Once inside Mondello’s system, Schroebel inserted a couple of rogue programs. With innocuous names like “a8.exe,” they were unlikely to be noticed by the computer’s owner. They went to work with quiet efficiency.

Every time a waiter swiped a customer’s credit card, one program intercepted the data, on its way from the terminal to the computer. Within seconds, a companion program sent the information to a website in Chesterbrook, Pennsylvania.
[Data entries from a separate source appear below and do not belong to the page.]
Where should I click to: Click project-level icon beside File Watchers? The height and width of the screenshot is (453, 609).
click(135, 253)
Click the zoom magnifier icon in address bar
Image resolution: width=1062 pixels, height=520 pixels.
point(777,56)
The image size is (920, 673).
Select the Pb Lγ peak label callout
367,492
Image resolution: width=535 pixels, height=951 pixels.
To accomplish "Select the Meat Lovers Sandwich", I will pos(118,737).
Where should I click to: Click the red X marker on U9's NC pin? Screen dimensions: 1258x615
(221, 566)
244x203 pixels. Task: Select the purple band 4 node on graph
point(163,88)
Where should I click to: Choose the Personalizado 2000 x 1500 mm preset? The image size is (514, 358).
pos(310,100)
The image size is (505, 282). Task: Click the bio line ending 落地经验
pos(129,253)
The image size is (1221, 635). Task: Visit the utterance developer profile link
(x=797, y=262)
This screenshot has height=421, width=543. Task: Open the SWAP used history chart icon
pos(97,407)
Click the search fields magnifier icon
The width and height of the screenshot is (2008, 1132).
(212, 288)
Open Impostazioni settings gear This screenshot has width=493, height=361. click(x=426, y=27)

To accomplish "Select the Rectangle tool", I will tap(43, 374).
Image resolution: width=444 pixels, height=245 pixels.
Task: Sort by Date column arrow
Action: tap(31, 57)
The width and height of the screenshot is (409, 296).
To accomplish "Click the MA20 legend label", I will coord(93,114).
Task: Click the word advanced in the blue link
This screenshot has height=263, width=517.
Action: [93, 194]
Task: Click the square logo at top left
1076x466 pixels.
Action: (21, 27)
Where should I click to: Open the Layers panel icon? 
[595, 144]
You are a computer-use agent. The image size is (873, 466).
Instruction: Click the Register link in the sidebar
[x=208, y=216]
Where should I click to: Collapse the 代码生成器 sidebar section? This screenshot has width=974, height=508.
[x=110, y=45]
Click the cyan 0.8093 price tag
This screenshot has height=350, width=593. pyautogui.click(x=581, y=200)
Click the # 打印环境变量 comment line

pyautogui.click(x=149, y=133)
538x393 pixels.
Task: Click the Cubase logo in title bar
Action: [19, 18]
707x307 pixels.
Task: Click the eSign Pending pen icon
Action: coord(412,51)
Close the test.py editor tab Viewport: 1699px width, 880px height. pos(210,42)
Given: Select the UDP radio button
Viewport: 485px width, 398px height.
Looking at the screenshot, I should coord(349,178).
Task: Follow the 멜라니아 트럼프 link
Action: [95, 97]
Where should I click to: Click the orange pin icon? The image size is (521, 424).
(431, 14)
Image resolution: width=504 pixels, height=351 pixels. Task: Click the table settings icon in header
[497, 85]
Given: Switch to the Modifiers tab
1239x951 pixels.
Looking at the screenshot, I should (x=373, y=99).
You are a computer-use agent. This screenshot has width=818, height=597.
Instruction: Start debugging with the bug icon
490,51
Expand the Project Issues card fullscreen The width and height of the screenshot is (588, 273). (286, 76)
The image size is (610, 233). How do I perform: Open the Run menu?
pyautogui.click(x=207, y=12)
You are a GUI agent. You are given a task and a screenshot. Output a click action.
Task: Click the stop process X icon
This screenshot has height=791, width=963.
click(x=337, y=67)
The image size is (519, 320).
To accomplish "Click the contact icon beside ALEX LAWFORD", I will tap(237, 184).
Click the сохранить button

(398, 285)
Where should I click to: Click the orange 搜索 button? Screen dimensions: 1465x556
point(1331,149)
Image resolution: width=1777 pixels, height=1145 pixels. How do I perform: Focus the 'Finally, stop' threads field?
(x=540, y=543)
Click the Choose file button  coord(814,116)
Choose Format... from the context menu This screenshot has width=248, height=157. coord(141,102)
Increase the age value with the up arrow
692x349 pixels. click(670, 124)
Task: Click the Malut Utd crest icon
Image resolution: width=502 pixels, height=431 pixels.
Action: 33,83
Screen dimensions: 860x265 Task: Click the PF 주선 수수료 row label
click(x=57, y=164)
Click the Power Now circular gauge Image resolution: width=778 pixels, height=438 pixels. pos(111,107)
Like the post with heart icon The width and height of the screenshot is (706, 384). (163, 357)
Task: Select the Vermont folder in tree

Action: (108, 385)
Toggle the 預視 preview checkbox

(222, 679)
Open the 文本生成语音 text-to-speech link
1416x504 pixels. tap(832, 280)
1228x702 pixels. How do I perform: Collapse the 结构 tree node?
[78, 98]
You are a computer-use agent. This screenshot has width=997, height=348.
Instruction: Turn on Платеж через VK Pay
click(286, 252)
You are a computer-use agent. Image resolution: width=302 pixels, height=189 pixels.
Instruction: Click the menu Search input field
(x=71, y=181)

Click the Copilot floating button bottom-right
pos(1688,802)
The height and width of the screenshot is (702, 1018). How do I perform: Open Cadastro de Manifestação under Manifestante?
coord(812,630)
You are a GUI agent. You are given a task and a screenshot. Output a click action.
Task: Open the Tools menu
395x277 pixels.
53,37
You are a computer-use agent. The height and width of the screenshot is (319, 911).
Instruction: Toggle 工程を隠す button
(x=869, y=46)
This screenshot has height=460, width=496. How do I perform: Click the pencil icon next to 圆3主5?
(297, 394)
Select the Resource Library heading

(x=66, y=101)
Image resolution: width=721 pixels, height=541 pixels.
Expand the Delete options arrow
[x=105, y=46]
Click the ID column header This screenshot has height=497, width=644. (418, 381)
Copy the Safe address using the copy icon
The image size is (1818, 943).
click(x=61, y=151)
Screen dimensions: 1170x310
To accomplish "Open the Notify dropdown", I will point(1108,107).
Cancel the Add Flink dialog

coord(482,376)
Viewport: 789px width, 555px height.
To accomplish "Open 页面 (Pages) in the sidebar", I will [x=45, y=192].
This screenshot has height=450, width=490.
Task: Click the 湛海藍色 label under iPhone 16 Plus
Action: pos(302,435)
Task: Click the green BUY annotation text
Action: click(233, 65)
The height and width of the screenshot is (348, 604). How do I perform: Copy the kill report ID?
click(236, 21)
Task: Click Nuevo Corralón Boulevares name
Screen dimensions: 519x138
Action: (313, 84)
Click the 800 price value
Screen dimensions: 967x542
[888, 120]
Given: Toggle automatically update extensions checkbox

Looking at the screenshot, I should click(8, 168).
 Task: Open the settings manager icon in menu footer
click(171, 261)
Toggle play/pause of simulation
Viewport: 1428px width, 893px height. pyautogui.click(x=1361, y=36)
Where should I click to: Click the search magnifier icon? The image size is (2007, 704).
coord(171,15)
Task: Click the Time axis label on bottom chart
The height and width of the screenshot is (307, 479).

Schroebel used some of it right away, making small purchases to be sure the numbers worked. Some he would use to pilfer customers’ bank accounts. Most of it he stored up, to hawk to makers of counterfeit cards.

And unlike a typical burglary, under credit card regulations restaurants have to pay for being electronically burglarized: potentially tens of thousands in audits, fines and the cost of replacing compromised cards.

In August 2011, Bonjrada got the first inkling that something was awry. Customers starting calling about fraud on their credit cards, some accusing his waiters.

The first couple of calls, he thought, might be misunderstandings with their credit card companies. But the complaints kept coming in. And they were very specific. Within minutes of dining, one patron’s card had been used in several different locations in California, racking up more than $600 at places like Walmart, Home Depot and Jack-in-the-Box.

“The third day, once we discovered we were getting a lot of calls, I realized it was not just a sign of a mistake,” recalls Bonjrada. “I called the police.”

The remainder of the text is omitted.